Les États-Unis ont décidé de fournir à l’Ukraine des renseignements militaires ciblés sur des infrastructures énergétiques situées en territoire russe, dans un contexte d’escalade des tensions autour du conflit ukrainien. Cette initiative, inédite, s’inscrit dans une volonté de renforcer les capacités de Kiev à frapper des biens stratégiques russes, notamment dans le secteur énergétique.
Selon deux responsables américains, Washington partagera désormais des données de renseignement sur des cibles énergétiques à longue portée en Russie, parmi lesquelles des raffineries, des oléoducs et des centrales électriques. Cette collaboration vise à permettre à l’Ukraine de porter des coups plus précis et efficaces, en visant des infrastructures clés qui alimentent financièrement la guerre menée par Moscou.
Par ailleurs, les États-Unis encouragent leurs alliés de l’OTAN à fournir un soutien similaire à Kiev, amplifiant ainsi la pression collective sur la Russie. Ce changement de politique représente la première mesure connue prise par le président Donald Trump depuis qu’il a durci son discours envers Moscou ces dernières semaines, cherchant ainsi à mettre un terme au conflit armé qui dure depuis plus de trois ans.
Washington a longtemps partagé des renseignements avec l’Ukraine, mais cette décision marque un pas significatif vers une aide offensive. En misant sur des frappes contre les infrastructures énergétiques russes, l’objectif est de réduire les revenus du Kremlin, notamment issus de la vente de pétrole et de gaz, principales sources de financement pour l’effort de guerre.
Une possible livraison de missiles Tomahawk
Dans le même temps, les États-Unis étudient une requête ukrainienne portant sur la fourniture de missiles de croisière Tomahawk, capables d’atteindre une portée de 2 500 kilomètres. Si ces missiles étaient déployés depuis le territoire ukrainien, ils pourraient frapper Moscou ainsi que la majeure partie de la Russie européenne.
Par ailleurs, l’Ukraine travaille également au développement d’un missile de longue portée baptisé Flamingo. Ce missile est cependant à un stade précoce de production et ses quantités disponibles restent inconnues.
Selon les responsables américains, l’autorisation d’un partage accru de renseignements intervient peu après que Donald Trump ait exprimé sur les réseaux sociaux son optimisme quant à la capacité de l’Ukraine de reprendre l’ensemble du territoire occupé par la Russie.

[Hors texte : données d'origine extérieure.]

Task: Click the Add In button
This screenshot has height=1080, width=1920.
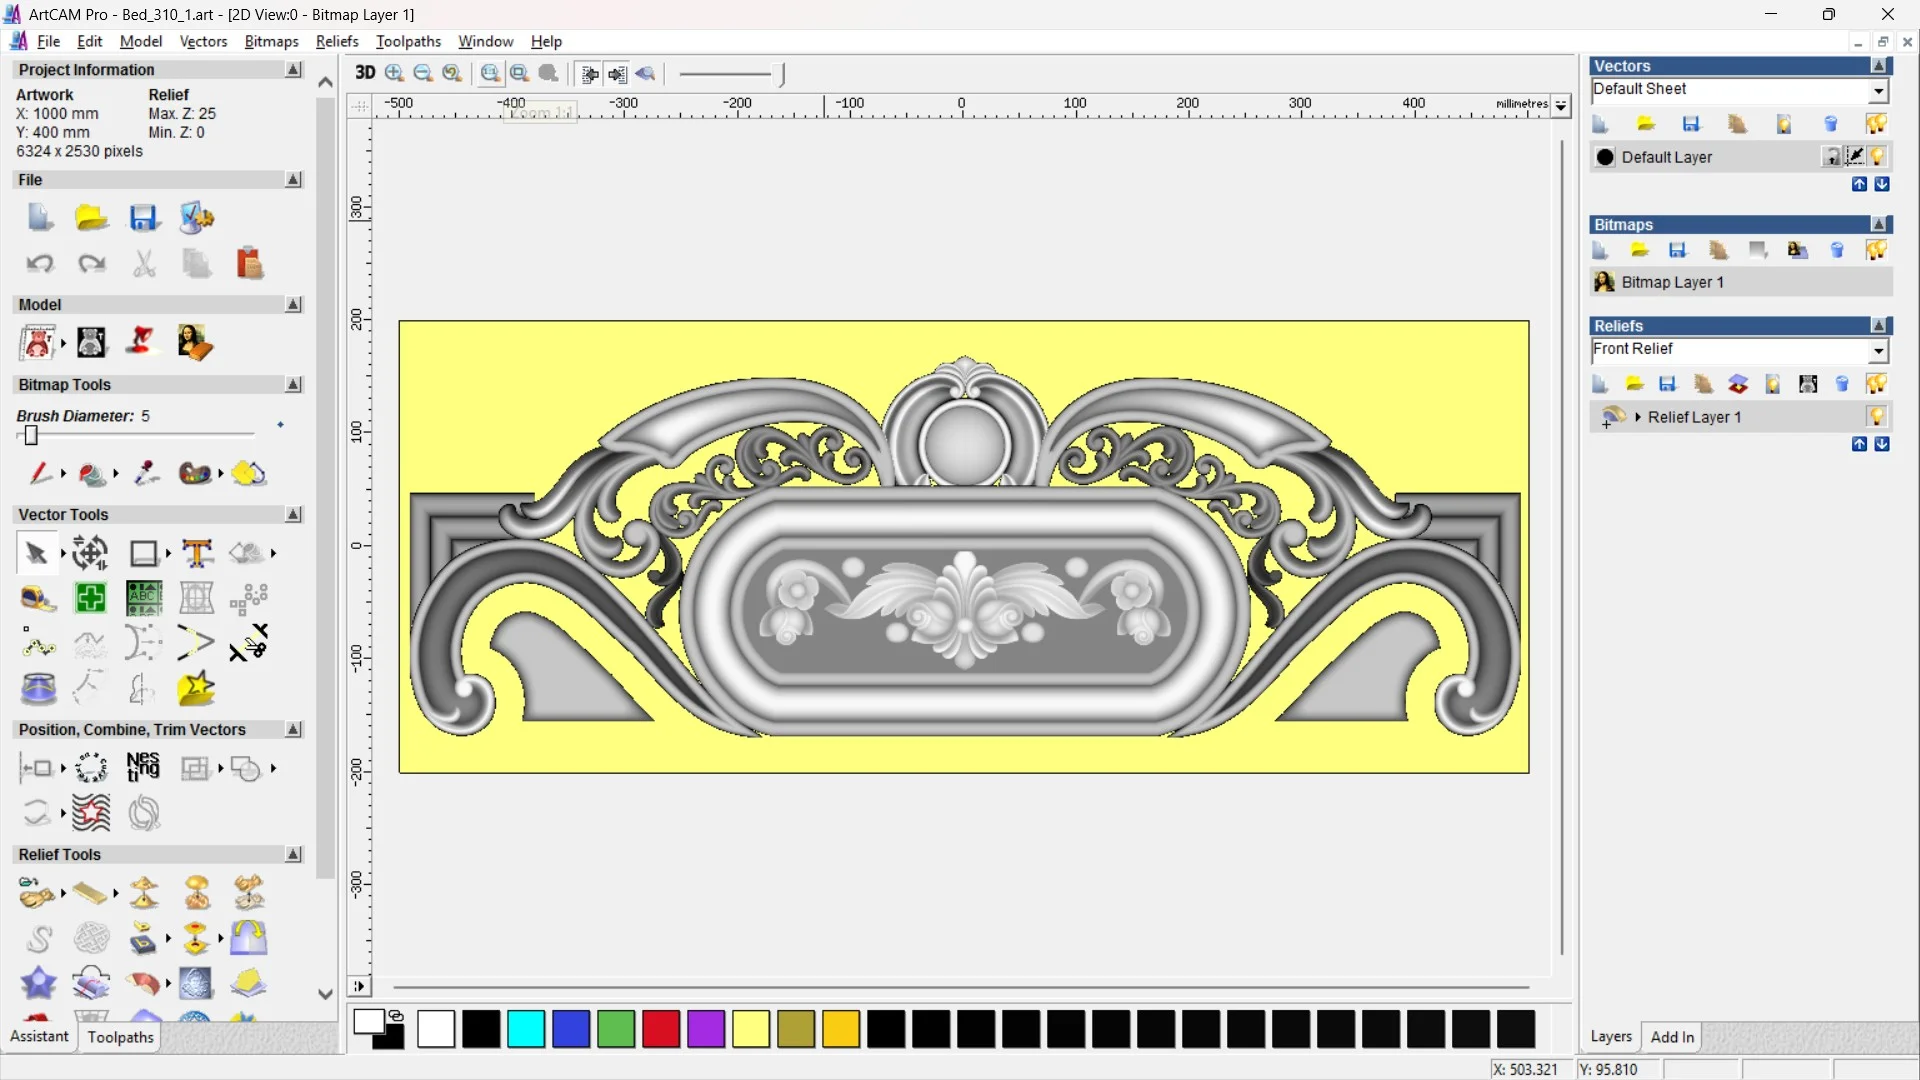Action: pos(1672,1037)
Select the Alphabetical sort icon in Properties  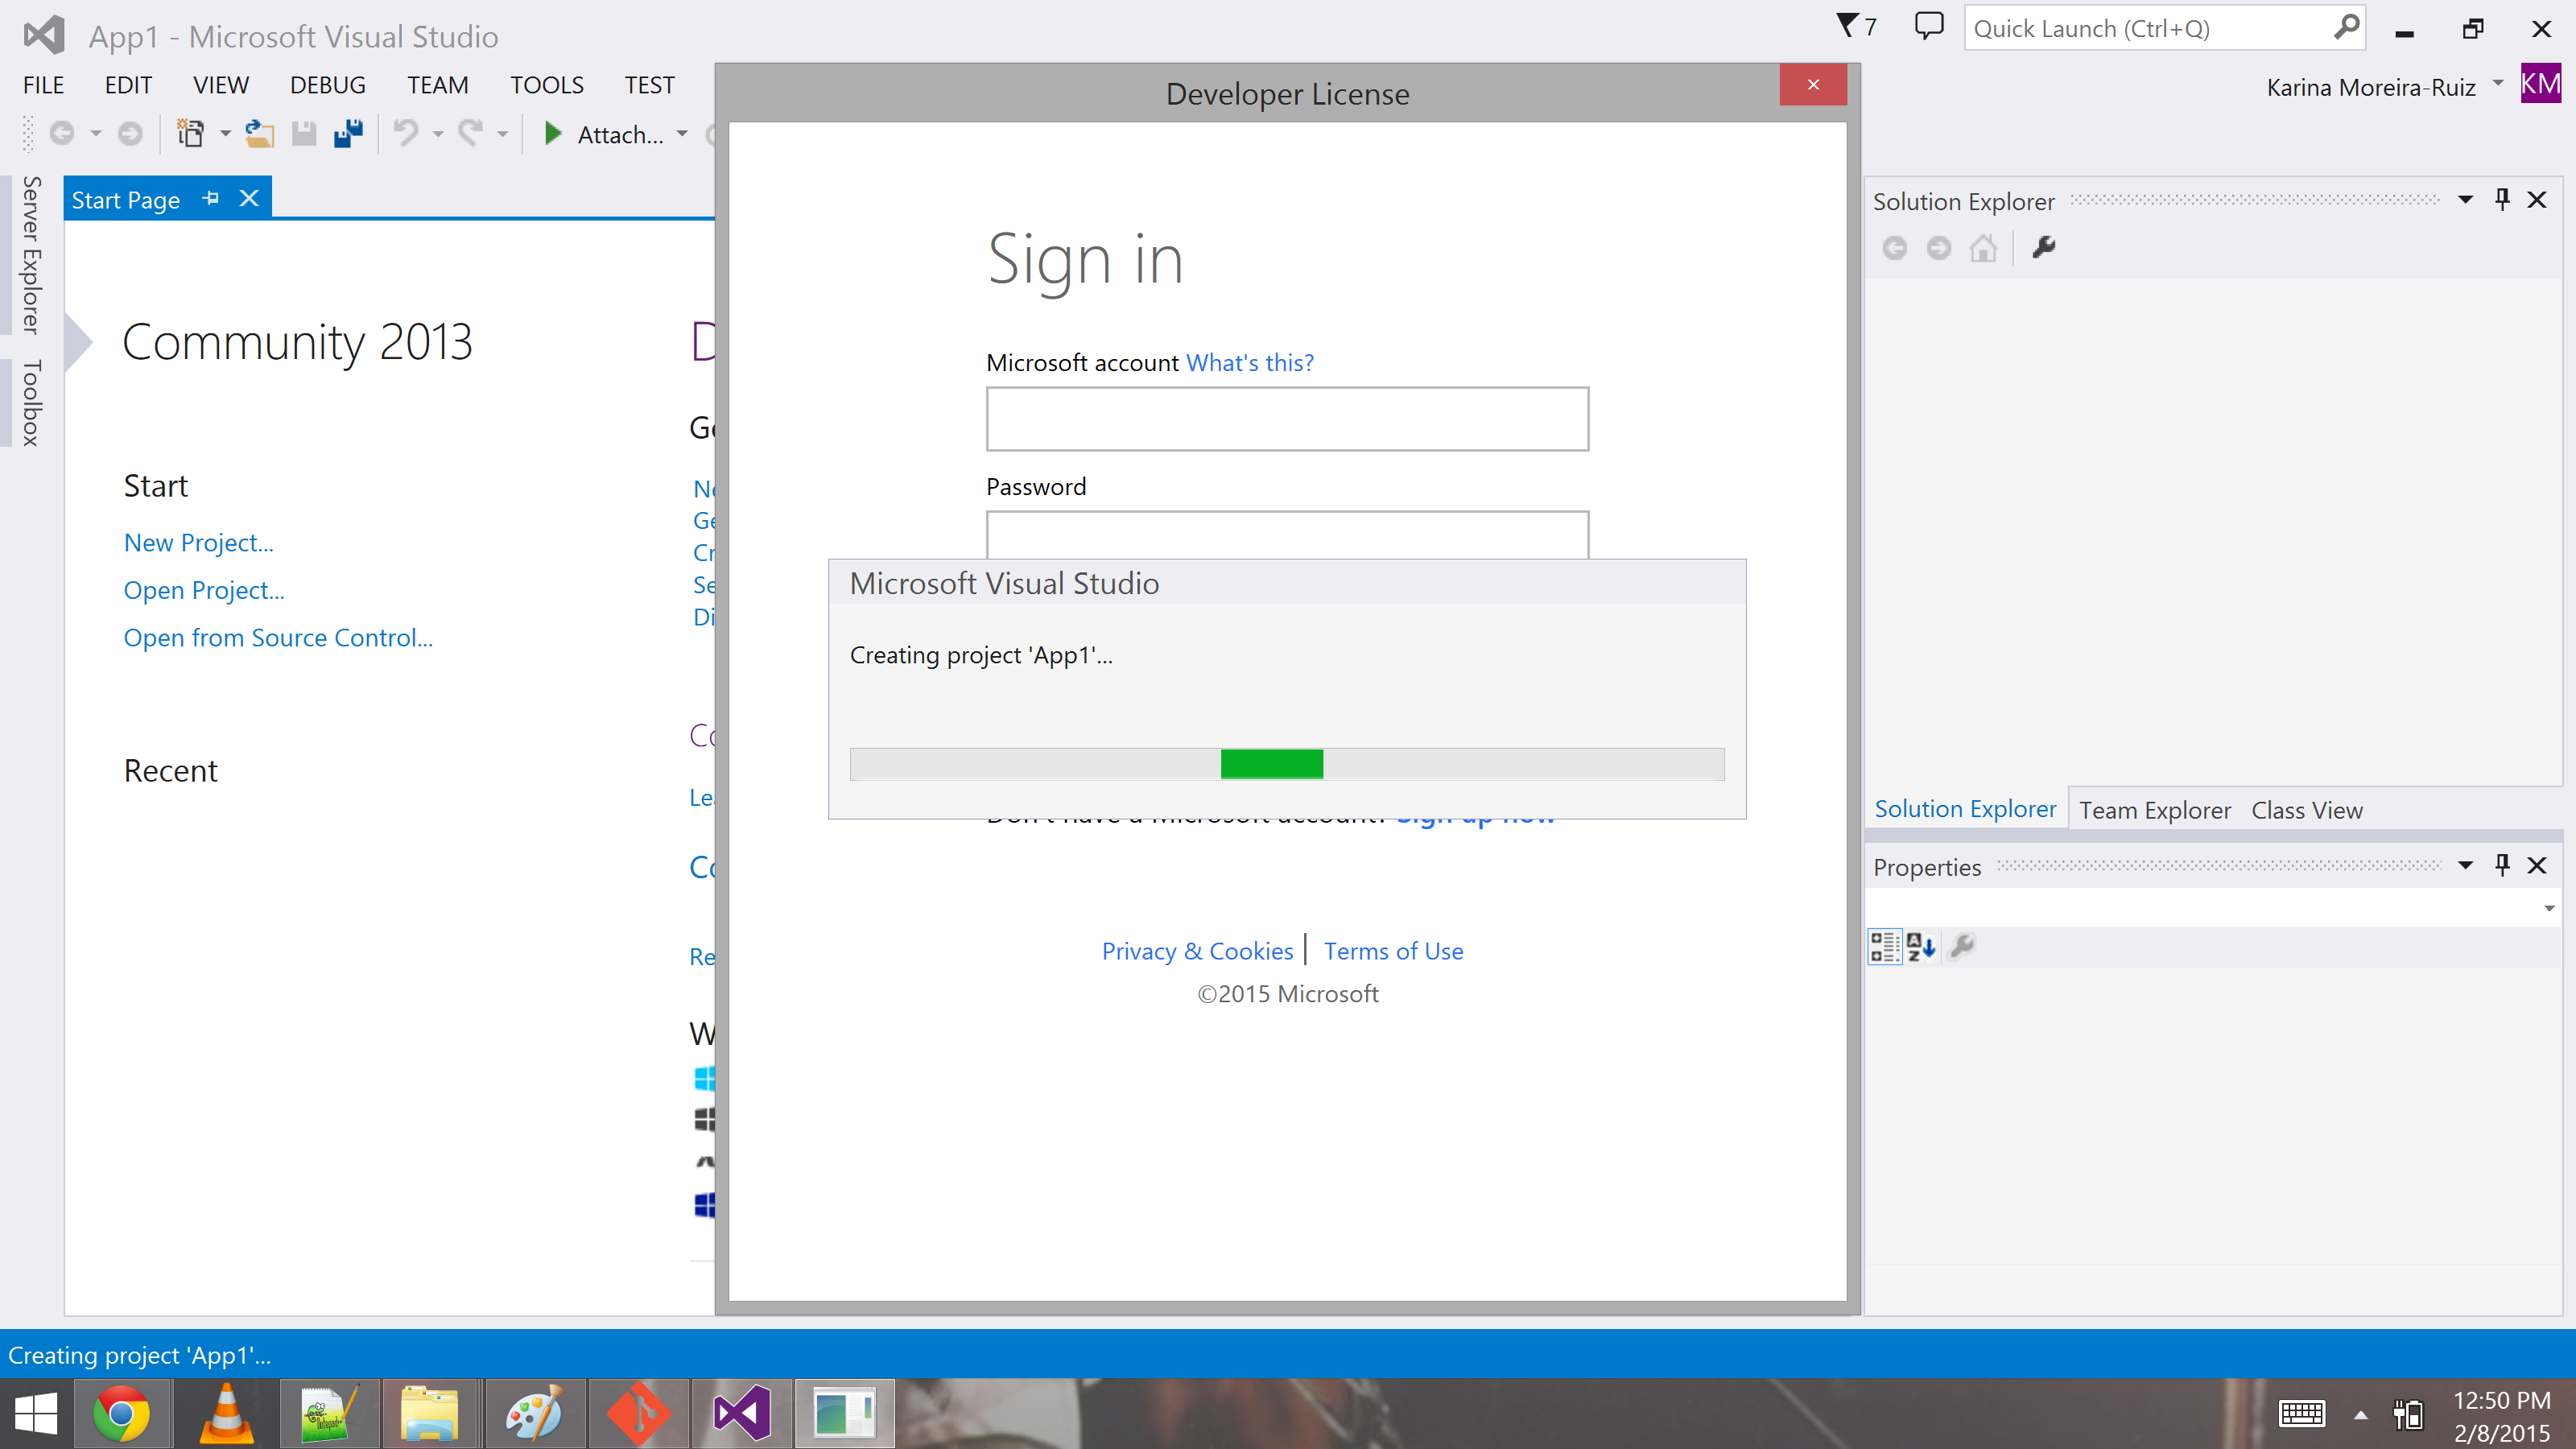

« Après avoir vu les problèmes économiques que cette guerre cause à la Russie, je crois que l’Ukraine, soutenue par l’Union européenne, est en position de lutter et de reprendre toute l’Ukraine dans sa forme originelle », a écrit Trump récemment, peu après une rencontre avec le président ukrainien Volodymyr Zelenskyy.
Réactions russes
La Russie a lancé une invasion à grande échelle de l’Ukraine en février 2022, qualifiant cette opération de « spéciale » visant à contrer le basculement géopolitique de Kiev vers l’Ouest et à stopper l’expansion de l’OTAN selon elle menaçante.
Kiev et ses partenaires occidentaux dénoncent en revanche une agression impérialiste et un déni de souveraineté territoriale.
Donald Trump, qui a entamé son second mandat présidentiel en janvier, s’était engagé à mettre rapidement fin à ce conflit.
« Le président Trump est un politique spécial. Il aime les solutions rapides, or dans ce cas, les solutions rapides ne fonctionnent pas », a déclaré le mercredi 1er octobre l’ambassadeur russe auprès de l’ONU, Vassily Nebenzia, à l’occasion du lancement de la présidence russe au Conseil de sécurité de l’ONU.
Nebenzia a aussi cité le ministre russe des Affaires étrangères, Sergueï Lavrov, qui estime que si les États-Unis fournissaient des Tomahawks à l’Ukraine, cela ne changerait pas la situation sur le terrain.
La stratégie énergétique comme levier de pression
Cette aide américaine aux frappes ukrainiennes contre des cibles énergétiques en Russie constitue une nouveauté.
Les revenus liés à l’exportation d’énergie représentent la principale source de financement pour l’effort de guerre russe. Cette réalité fait des secteurs du pétrole et du gaz des cibles privilégiées des sanctions occidentales.
Dans ce cadre, l’administration Trump a pris des mesures pour imposer des droits de douane additionnels sur les importations en provenance de l’Inde, afin de la pousser à cesser ses achats de brut russe à prix réduit. Parallèlement, les États-Unis font pression sur des pays comme la Turquie pour qu’ils arrêtent également d’acheter du pétrole russe.
Le 1er octobre, les ministres des Finances du G7 ont annoncé leur intention de coordonner une réponse pour intensifier la pression économique sur Moscou, en ciblant notamment ceux qui continuent d’augmenter leurs achats d’énergie russe et ceux qui facilitent l’évasion des sanctions.